After spending time working in the corporate world, Edgar Romero Gonzalez grew tired of feeling insignificant, like his only purpose was making money for his employer.
He wanted to do something more; he wanted to make an impact.
Upon reflecting on a time when children would help their families grow food, Edgar felt farming was something meaningful to which he could dedicate his time.
“I realized growing food is important, especially with what is going on in the world such as climate change and political turmoil, especially in the food system,” he said. “Even if we are going through challenges in the world, I think this is a vital skill that most of us lost, including myself.”
Edgar found like-minded people to farm with, and today he works as site manager and an assistant educator with City Sprouts Urban Farm in Omaha. Edgar oversees operations of City Sprouts South Campus and organizes with the Spanish-speaking community in the neighborhood around the garden.
At City Sprouts, they farm organically with the earth in mind, which sparked Edgar’s interest in learning more about conservation practices. He applied for and was accepted into the Center for Rural Affairs’s Beginning Farmer Conservation Fellowship Program.
The program began in 2022 with eight individuals, plus mentors. Eight more beginning farmers, including Edgar, were selected to participate in the second cohort of the program starting in February 2023.
“For me, if you know how to do things right with the land and more efficiently, you can always tweak it to what your farm needs,” he said. “Beginning farmers need to learn about these things so they know from the very beginning how to take care of their resources. It is so important for us to understand that the resources we use are limited. We have to make sure we are protecting and rebuilding them.”
As part of the program, conservation fellows design and implement a project on their own farms or land they are farming. They present their findings at a farm tour to their mentors, project partners, and other beginning farmers.
For his project, Edgar chose to focus on something he’s very passionate about: water conservation.
“Because of the site at City Sprouts, I saw a huge need for us to conserve water and irrigate a garden using a more efficient system,” he said. “By installing drip irrigation and designing it properly I am hoping to show the many benefits for the soil and crops on site. I am hoping it will reduce our water usage while also increasing the quality and quantity of the food we grow.”
City Sprouts South focuses on planting what is culturally appropriate for Latino and Native communities, as the farmers aim to grow what their neighbors require and request. This year, they planted the three sisters (corn, beans, and squash), as well as eggplant, kale, cucumbers, watermelon, Stevia for diabetics looking for alternative sweeteners, and more. They also grew a variety of peppers, including ghost peppers, Carolina reapers, and sweet peppers.
The farmers use different systems at City Sprouts, including a self-watering bed for a successful celery crop. The fencing they put up also serves as a trellis, and Hügelkultur beds are incorporated, which work well in times of drought as they slow down and trap more water. Hügelkultur is a horticultural technique where a mound constructed from decaying wood debris and other compostable biomass plant materials is later (or immediately) planted as a raised bed.

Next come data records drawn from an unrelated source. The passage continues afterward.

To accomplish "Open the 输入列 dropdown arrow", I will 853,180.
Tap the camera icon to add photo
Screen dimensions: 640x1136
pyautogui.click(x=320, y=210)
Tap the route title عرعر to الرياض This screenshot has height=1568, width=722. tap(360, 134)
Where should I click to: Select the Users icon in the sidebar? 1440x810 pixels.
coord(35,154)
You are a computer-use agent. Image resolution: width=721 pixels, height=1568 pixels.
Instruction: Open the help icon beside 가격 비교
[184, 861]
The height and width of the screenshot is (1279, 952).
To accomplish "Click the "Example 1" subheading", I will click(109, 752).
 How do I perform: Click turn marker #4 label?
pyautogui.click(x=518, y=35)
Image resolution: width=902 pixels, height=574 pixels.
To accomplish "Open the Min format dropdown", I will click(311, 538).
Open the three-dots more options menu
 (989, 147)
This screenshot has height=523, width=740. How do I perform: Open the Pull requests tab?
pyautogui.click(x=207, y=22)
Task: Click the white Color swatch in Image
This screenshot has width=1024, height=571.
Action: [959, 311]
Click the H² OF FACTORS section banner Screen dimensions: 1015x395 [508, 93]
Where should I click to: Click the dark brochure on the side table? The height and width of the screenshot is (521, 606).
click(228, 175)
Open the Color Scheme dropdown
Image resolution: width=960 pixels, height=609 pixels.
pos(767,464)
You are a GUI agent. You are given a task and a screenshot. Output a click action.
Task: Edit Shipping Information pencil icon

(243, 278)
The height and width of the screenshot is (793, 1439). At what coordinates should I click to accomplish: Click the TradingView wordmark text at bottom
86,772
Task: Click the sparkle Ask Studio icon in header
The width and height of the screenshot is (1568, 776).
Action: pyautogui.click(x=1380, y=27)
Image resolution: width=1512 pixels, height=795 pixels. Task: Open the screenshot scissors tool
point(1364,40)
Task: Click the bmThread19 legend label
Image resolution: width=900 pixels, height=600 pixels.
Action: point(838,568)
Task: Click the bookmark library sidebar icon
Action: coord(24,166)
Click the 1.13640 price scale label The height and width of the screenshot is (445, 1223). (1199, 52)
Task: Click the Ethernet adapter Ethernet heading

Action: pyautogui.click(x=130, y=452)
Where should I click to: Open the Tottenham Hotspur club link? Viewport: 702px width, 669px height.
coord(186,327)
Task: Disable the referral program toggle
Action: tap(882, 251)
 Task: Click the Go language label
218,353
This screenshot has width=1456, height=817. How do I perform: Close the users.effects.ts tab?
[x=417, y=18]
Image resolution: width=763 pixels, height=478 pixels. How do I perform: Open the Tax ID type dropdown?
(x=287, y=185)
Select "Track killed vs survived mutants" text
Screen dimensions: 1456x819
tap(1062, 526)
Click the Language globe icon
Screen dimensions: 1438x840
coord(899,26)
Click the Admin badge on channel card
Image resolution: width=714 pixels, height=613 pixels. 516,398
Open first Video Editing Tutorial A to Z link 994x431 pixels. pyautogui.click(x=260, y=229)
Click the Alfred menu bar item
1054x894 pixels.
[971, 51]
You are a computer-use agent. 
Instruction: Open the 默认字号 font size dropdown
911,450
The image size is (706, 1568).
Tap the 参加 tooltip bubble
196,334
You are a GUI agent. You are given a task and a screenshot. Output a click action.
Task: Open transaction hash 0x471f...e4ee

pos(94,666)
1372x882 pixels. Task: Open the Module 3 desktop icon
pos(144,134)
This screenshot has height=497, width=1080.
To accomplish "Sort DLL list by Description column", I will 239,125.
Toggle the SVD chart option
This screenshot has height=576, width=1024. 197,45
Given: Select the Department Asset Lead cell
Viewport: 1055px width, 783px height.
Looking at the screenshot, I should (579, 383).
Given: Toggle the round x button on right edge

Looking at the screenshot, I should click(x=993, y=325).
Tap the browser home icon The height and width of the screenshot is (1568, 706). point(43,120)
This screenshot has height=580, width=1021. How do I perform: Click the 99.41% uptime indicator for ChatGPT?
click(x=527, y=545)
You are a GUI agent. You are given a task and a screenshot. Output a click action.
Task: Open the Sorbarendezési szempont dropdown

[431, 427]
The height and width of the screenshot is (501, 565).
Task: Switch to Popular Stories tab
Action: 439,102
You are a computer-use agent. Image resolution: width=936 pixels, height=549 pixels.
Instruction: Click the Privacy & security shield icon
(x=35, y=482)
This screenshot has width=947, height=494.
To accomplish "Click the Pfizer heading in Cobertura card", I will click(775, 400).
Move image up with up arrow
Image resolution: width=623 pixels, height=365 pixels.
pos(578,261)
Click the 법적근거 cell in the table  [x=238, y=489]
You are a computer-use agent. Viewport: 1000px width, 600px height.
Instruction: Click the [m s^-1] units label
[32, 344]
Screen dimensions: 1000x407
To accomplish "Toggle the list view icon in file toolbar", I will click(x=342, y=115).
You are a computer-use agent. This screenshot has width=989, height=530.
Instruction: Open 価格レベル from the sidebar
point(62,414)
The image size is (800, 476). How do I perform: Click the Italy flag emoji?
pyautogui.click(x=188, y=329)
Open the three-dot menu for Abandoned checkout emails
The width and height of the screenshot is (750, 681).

Additionally, the produce from City Sprouts goes to food pantries in Omaha.
“This goes to show that with a little work and ingenuity you can have something that is self-sustaining,” said Edgar. “We don’t just grow the food, we also utilize the food from the garden to showcase different and alternative ways to grow food. It is an educational garden.”
Edgar wants people to know that growing food is simple, and he encourages them to try it for themselves.
“I think we have been taught that it’s difficult, which makes people stay away from it,” he said. “It is not that hard to put a seed down and then water it. By doing this work, people can take back ownership of their diet, their health, and their food system.”
He also feels everyone should have access to organic food, not just those who can afford to buy it at health food stores.
“The little bit of effort that we can each put in, such as volunteering at a farm or community garden, assists us with creating a local food system. It builds community, it makes us less reliant on imported food,” Edgar said. “All of this work takes us back to how things used to be when we ate more seasonally. We had more relationships, and shared food openly.”
As he continues his agricultural journey, Edgar hopes to carry on with what he’s doing, but on a much larger scale.
“I want to champion farming as a vector for education, and I want to grow new varieties of food to donate to pantries,” he said. “The way I see things, the more we grow, the more need there is to get the food to people and to food pantries.”
The Beginning Farmer Conservation Fellowship is a program of the USDA-NRCS under agreement number NR223A750003C004 Conservation Outreach: Equity Conservation Cooperative Agreements.